6 pm: Surprise! London’s belly aches.

2:30 am: London crawls into bed with me, missing his mom. Unlike Lala, I don’t find a 6-year-old boy kicking me in the ribs to be a sedative.

3:30 am: I’m still awake, wondering how Pat Sajak went from a gay-looking mannequin in the 1980s to the bored, bitter game show host we all know and tolerate today.

6 am: I rise to write my first of many college recommendations. London gets up too—an hour early—startled awake by not having anyone to kick. He asks me to put on the “Charlie Brown Easter show.” I tell him there’s no such thing. “Easter?” he asks, his lip quivering. “No,” I say, “Easter of the Charlie Brown variety.” Yawning and blinking repeatedly, we settle for that over-pimped squash, The Great Pumpkin.

7 am: I offer to make the kids scrambled eggs. They laugh hysterically.

7:20 am: I slip Poppy’s shoes onto London’s feet as I’m getting him dressed. He frowns at me almost paternally.

7:25 am: I try to insert London’s TMNT lunchbox into his backpack. “I don’t do that,” he says sternly, and waves me off as if I wanted to store a stolen lobster in his kosher fridge.
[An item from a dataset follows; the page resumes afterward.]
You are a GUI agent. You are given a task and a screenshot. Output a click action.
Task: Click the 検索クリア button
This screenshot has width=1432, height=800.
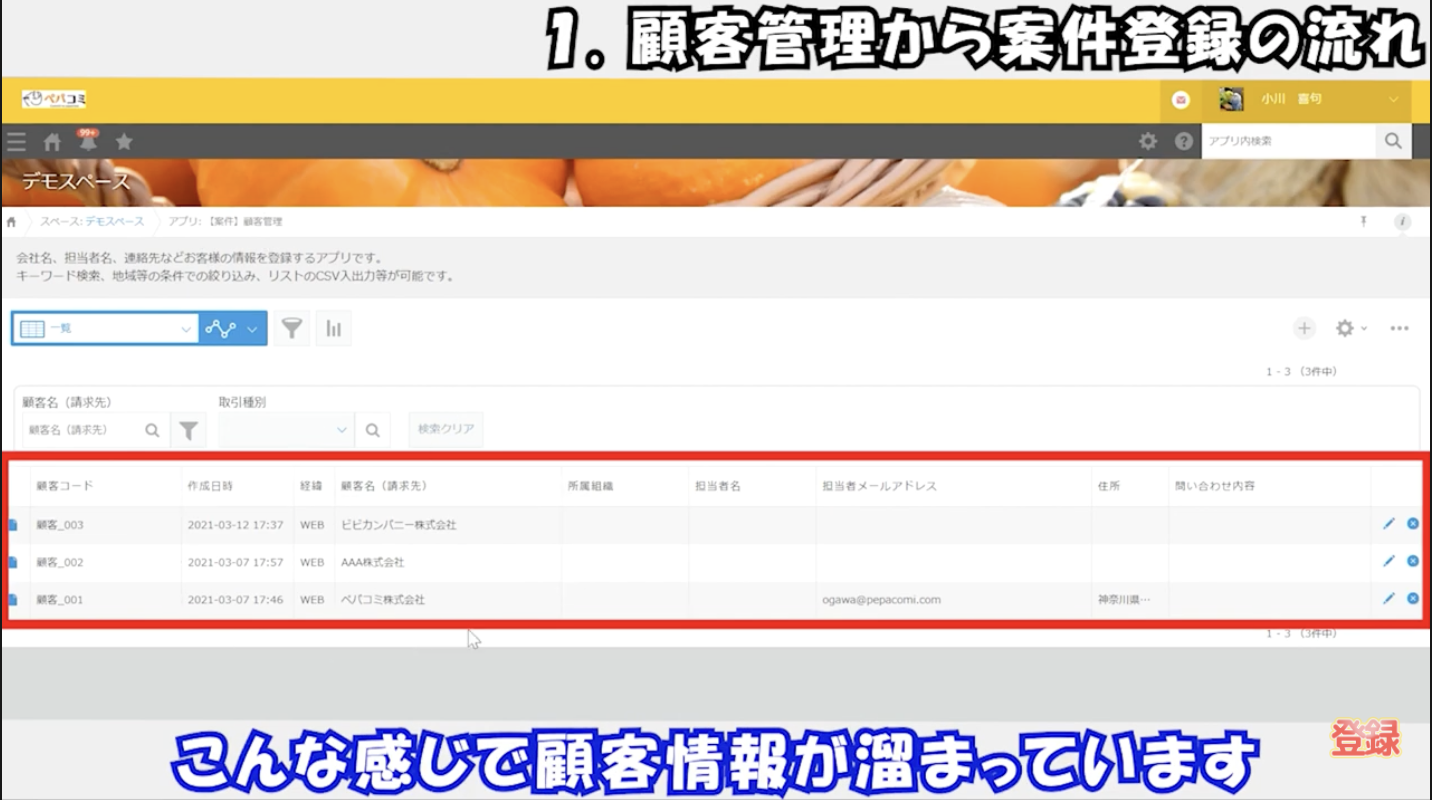coord(445,429)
7:40 am: “Got your sweater on London? Great!” I exclaim, ready to go. “He needs a jacket too, Dad. Hello?” Poppy volleys into my court. Poppy 1, Dad 0.

7:41 am: I go the wrong way (read: not Mom’s way)!

7:42 am: Unlike Lala, who plays the radio quietly, I fumble with the CDs while driving, trying to find the right theme music. I choose “Love in the Harbor” by A Band of Bees and adore Poppy’s lyric, “Is there any love in the hearth rug?” instead of “…in the harbor.” I sing loudly and well beyond my sad and damaged vocal range.

7:45 am: I jot notes while I drive, reminding myself to go to the bank, write another recommendation and call a babysitter in anticipation of the tavern therapy I’ll sorely need later in the week. In the rearview mirror, I see the kids are silently reminding themselves to tell their mother about their dad’s unsafe driving habits.

7:50 am: The kids leap out of the minivan and kiss the pavement. I wave goodbye and take my place in the serpentine line of cars slowly moving from their school to mine. Only seven days to go.